Your goal: Lines to restate from the data below: from the one containing "Task: Click the Обновить upgrade arrow icon" to the one containing "Click the Back arrow icon", both included. Give them again exactly, and only them.

- - -

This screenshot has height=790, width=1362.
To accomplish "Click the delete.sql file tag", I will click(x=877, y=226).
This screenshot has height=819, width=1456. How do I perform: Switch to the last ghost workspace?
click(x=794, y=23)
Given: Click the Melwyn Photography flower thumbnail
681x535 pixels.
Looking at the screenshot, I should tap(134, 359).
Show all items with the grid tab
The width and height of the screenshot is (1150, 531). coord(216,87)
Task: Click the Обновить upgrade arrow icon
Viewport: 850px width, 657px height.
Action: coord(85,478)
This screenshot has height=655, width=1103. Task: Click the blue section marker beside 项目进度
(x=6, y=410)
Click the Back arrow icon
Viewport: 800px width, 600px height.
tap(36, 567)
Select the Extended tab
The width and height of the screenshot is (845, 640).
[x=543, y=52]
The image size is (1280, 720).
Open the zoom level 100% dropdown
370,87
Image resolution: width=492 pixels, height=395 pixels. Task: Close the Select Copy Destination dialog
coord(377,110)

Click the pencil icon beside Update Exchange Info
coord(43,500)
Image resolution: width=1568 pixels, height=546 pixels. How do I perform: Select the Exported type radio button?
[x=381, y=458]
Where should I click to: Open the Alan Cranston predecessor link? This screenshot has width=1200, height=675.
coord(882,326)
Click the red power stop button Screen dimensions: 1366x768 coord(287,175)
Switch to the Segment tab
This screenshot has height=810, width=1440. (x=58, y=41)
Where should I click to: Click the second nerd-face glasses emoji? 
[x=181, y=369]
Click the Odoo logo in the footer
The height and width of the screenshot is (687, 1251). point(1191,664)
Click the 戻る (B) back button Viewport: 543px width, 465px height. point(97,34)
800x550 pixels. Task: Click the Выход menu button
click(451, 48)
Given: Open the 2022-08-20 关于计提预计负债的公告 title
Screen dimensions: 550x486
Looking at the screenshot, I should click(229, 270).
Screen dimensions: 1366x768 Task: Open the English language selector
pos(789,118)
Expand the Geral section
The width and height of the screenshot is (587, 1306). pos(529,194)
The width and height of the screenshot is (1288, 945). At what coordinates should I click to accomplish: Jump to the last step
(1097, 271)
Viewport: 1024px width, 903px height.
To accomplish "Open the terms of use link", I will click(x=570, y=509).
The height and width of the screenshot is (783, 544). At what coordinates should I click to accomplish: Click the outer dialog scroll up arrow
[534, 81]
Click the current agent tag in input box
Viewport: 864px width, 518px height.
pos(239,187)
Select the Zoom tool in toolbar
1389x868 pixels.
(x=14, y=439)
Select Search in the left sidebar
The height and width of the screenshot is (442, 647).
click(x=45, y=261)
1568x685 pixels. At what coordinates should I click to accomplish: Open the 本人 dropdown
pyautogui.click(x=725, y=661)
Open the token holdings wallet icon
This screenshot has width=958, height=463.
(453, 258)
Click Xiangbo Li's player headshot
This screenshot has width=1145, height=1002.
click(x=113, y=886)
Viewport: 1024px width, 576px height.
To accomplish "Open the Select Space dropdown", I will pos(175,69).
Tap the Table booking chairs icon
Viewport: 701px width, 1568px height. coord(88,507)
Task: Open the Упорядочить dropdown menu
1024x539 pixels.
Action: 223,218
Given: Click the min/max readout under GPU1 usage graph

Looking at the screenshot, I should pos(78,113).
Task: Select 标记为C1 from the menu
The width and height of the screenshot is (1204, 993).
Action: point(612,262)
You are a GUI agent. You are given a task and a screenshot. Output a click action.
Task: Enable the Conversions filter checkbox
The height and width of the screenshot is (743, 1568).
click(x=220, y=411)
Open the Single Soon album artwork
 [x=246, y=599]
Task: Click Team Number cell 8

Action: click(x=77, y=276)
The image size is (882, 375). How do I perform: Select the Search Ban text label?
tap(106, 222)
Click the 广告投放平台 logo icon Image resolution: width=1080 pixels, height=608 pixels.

- - -

Result of this exercise:
Task: Click the Обновить upgrade arrow icon
Viewport: 850px width, 657px height.
Action: coord(85,478)
This screenshot has height=655, width=1103. Task: Click the blue section marker beside 项目进度
(x=6, y=410)
Click the Back arrow icon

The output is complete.